CANTON OAKS is owned by a for-profit company. For-profit facilities operate as businesses with obligations to shareholders or private owners. The facility is operated by FUNDAMENTAL HEALTHCARE, a chain that manages multiple nursing homes. With 120 certified beds and approximately 66 residents (about 55% occupancy), it is a mid-sized facility located in CANTON, Texas.

How Does Canton Oaks Compare to Other Texas Nursing Homes?

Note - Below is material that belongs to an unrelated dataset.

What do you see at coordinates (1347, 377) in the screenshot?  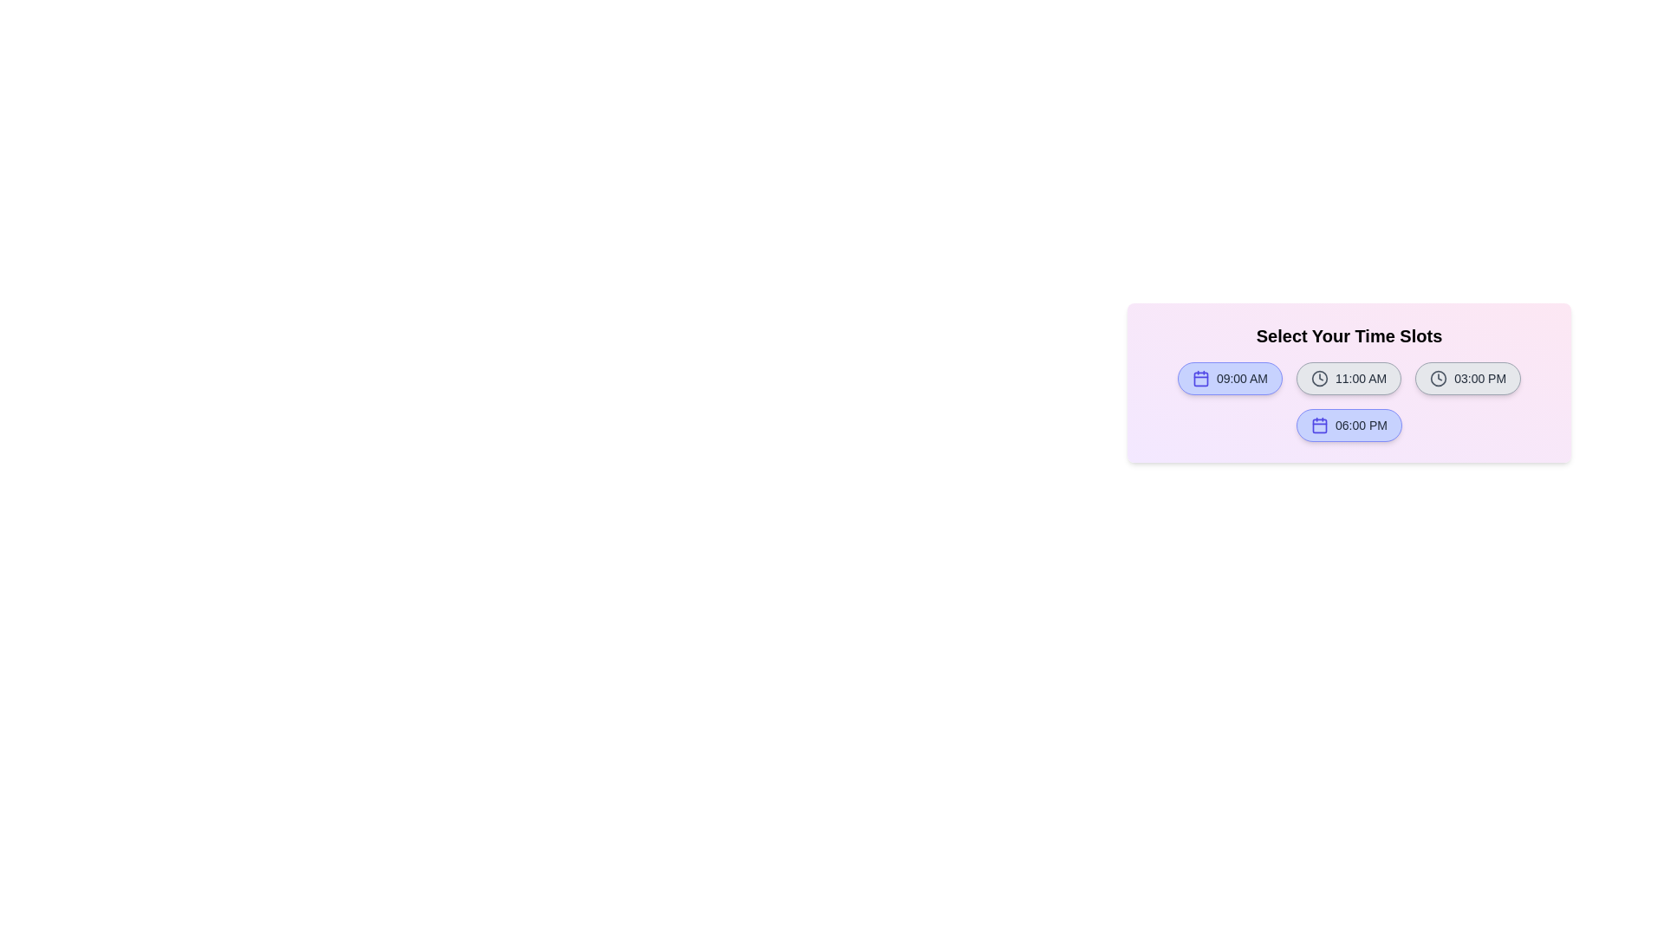 I see `the time slot labeled 11:00 AM` at bounding box center [1347, 377].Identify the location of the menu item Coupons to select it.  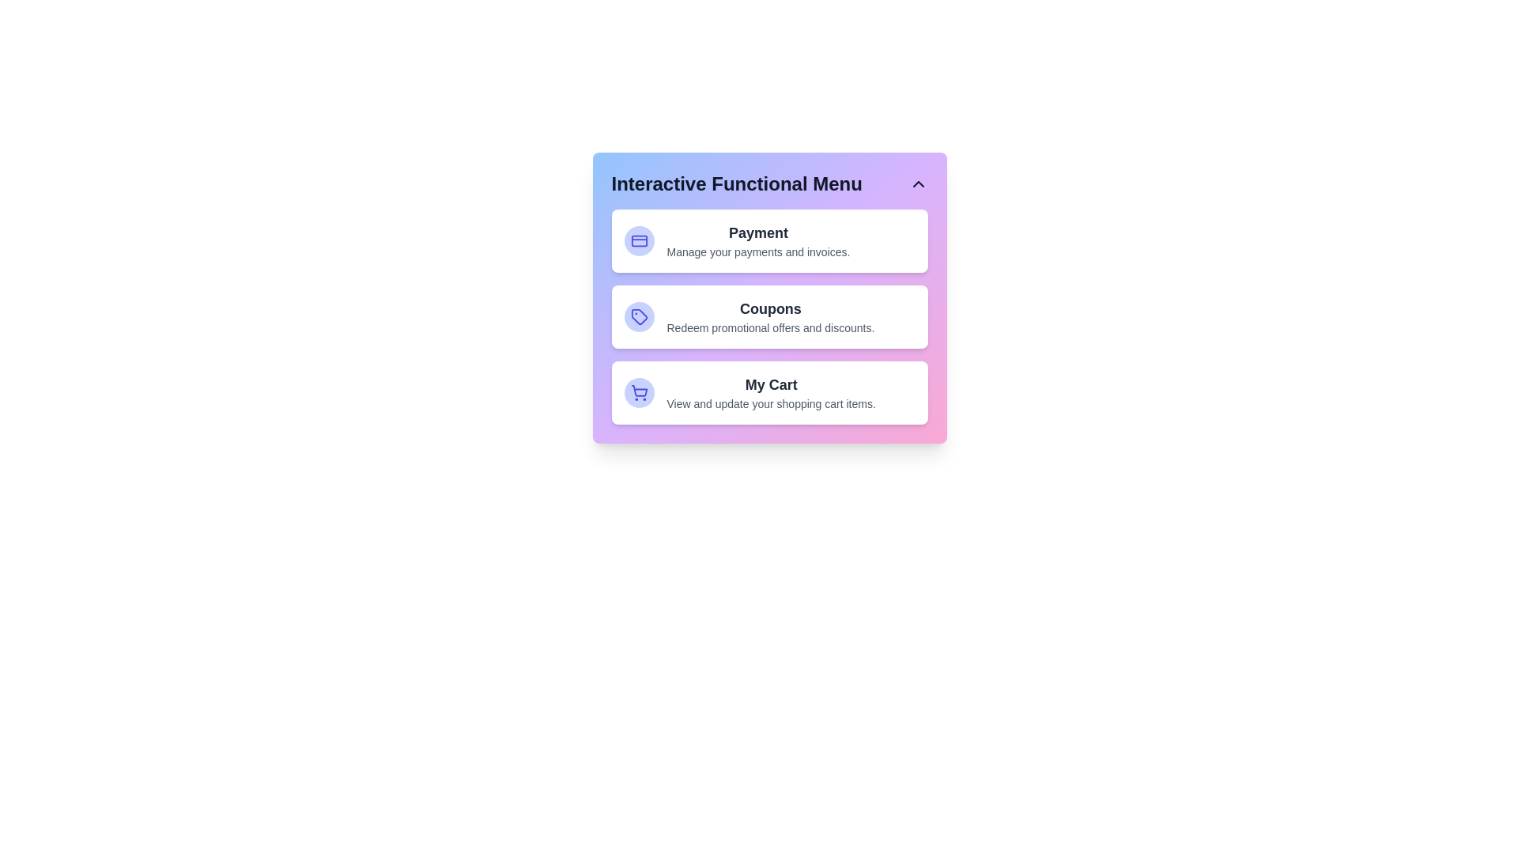
(769, 317).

Compared to the 100 nursing homes in Texas, CANTON OAKS's overall rating (3 stars) is above the state average of 2.8, staff turnover (40%) is near the state average of 46%, and health inspection rating (3 stars) is at the national benchmark.

What Should Families Ask When Visiting Canton Oaks?

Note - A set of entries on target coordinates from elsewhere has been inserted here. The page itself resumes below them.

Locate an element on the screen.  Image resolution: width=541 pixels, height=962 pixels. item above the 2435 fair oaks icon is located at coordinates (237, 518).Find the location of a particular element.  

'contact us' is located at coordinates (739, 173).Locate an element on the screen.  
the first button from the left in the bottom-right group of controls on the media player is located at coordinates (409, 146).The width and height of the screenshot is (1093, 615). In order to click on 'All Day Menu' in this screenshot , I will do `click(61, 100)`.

Based on this facility's data, families visiting should ask: "What changes have been made since the serious inspection findings, and how are you preventing similar issues?" "Can I visit during a mealtime to observe dining assistance and food quality?" "How do you handle medical emergencies, and what is your hospital transfer rate?" "Can I speak with family members of current residents about their experience?" These questions are particularly relevant given the facility's Immediate Jeopardy citations.

Is Canton Oaks Safe?

Based on CMS inspection data, CANTON OAKS has documented safety concerns. Inspectors have issued 3 Immediate Jeopardy citations (the most serious violation level indicating risk of serious injury or death). The facility has a 3-star overall rating and ranks #1 of 100 nursing homes in Texas. Families considering this facility should ask detailed questions about what corrective actions have been taken since these incidents.

Do Nurses at Canton Oaks Stick Around?

CANTON OAKS has a staff turnover rate of 40%, which is about average for Texas nursing homes (state average: 46%). Moderate turnover is common in nursing homes, but families should still ask about staff tenure and how the facility maintains care continuity when employees leave.

Was Canton Oaks Ever Fined?

CANTON OAKS has been fined $77,243 across 3 penalty actions. This is above the Texas average of $33,851. Fines in this range indicate compliance issues significant enough for CMS to impose meaningful financial consequences. Common causes include delayed correction of deficiencies, repeat violations, or care failures affecting resident safety. Families should ask facility leadership what changes have been made since these penalties.

Is Canton Oaks on Any Federal Watch List?

CANTON OAKS is not on any federal watch list. The most significant is the Special Focus Facility (SFF) program, which identifies the bottom 1% of nursing homes nationally based on persistent, serious quality problems. Not being on this list means the facility has avoided the pattern of deficiencies that triggers enhanced federal oversight. This is a positive indicator, though families should still review the facility's inspection history directly.